EXERCISE DIRECTIONS: After locating the line that contains "Quem Somos (600, 1160)" in the records below, write out exactly that line and each line after it through the one that contains "MONOCROMATICA (1087, 333)", and nothing else.

---- LISTED RECORDS

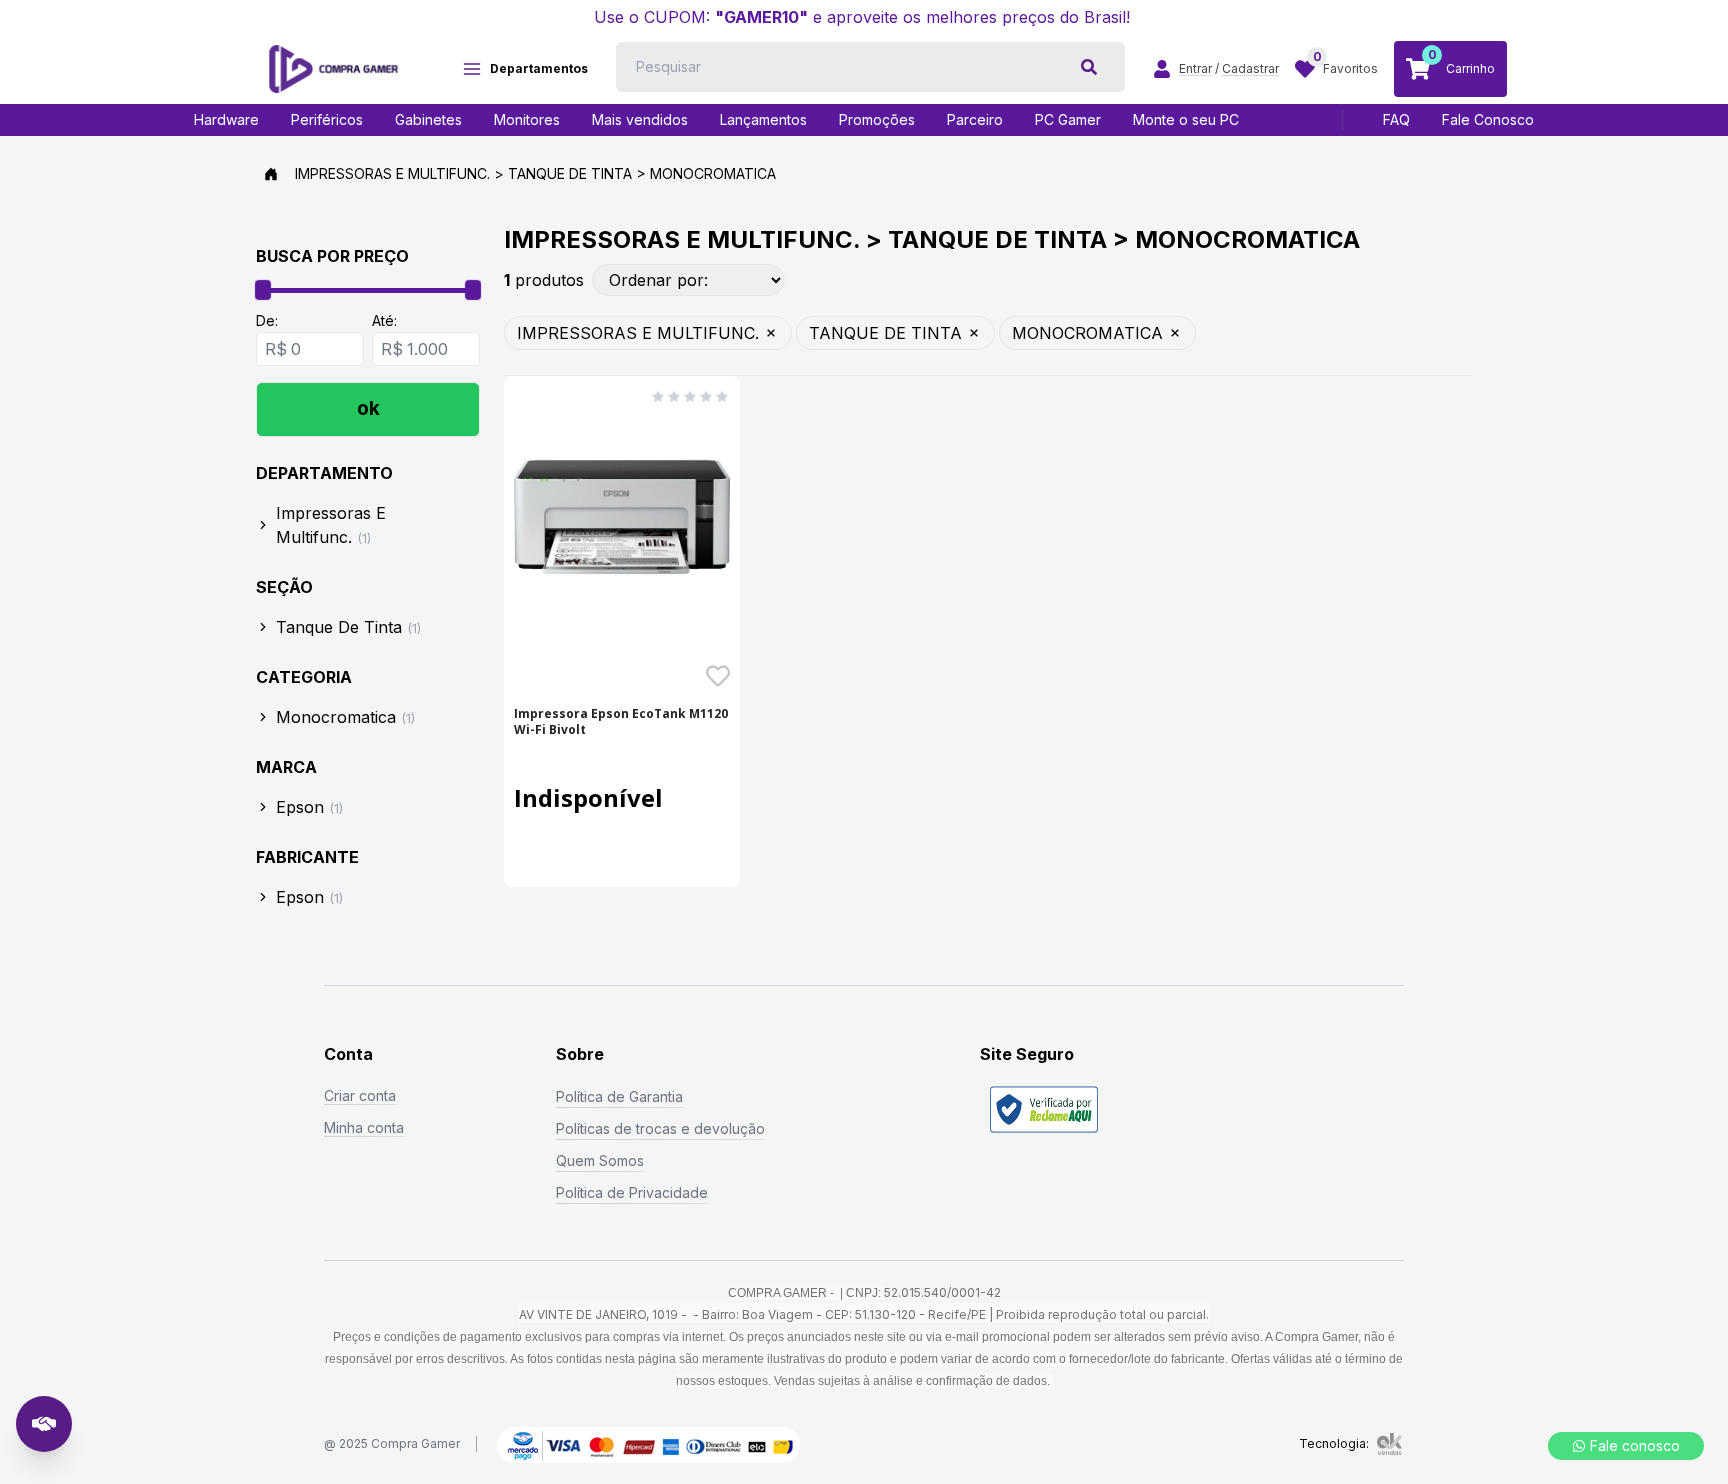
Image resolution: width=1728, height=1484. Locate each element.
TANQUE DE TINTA (885, 333)
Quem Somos (600, 1160)
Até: (384, 320)
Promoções (877, 119)
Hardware (226, 119)
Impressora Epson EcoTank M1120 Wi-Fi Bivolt (621, 722)
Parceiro (975, 119)
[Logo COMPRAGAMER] (333, 69)
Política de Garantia (619, 1096)
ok (368, 408)
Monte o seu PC (1186, 119)
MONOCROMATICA (1087, 333)
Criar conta (360, 1095)
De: (267, 320)
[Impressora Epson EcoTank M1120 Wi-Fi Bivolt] (622, 517)
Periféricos (327, 119)
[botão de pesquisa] (1089, 67)
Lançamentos (763, 119)
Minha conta (364, 1127)
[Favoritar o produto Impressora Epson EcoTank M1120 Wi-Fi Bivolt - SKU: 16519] (718, 676)
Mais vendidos (640, 119)
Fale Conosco (1488, 119)
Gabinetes (428, 119)
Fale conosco (1635, 1445)
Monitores (527, 119)
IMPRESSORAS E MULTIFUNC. (638, 333)
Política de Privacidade (632, 1192)
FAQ (1396, 119)
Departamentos (539, 68)
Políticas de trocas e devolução (660, 1128)
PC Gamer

--------

WRITTEN SOLUTION:
Quem Somos (600, 1160)
Até: (384, 320)
Promoções (877, 119)
Hardware (226, 119)
Impressora Epson EcoTank M1120 Wi-Fi Bivolt (621, 722)
Parceiro (975, 119)
[Logo COMPRAGAMER] (333, 69)
Política de Garantia (619, 1096)
ok (368, 408)
Monte o seu PC (1186, 119)
MONOCROMATICA (1087, 333)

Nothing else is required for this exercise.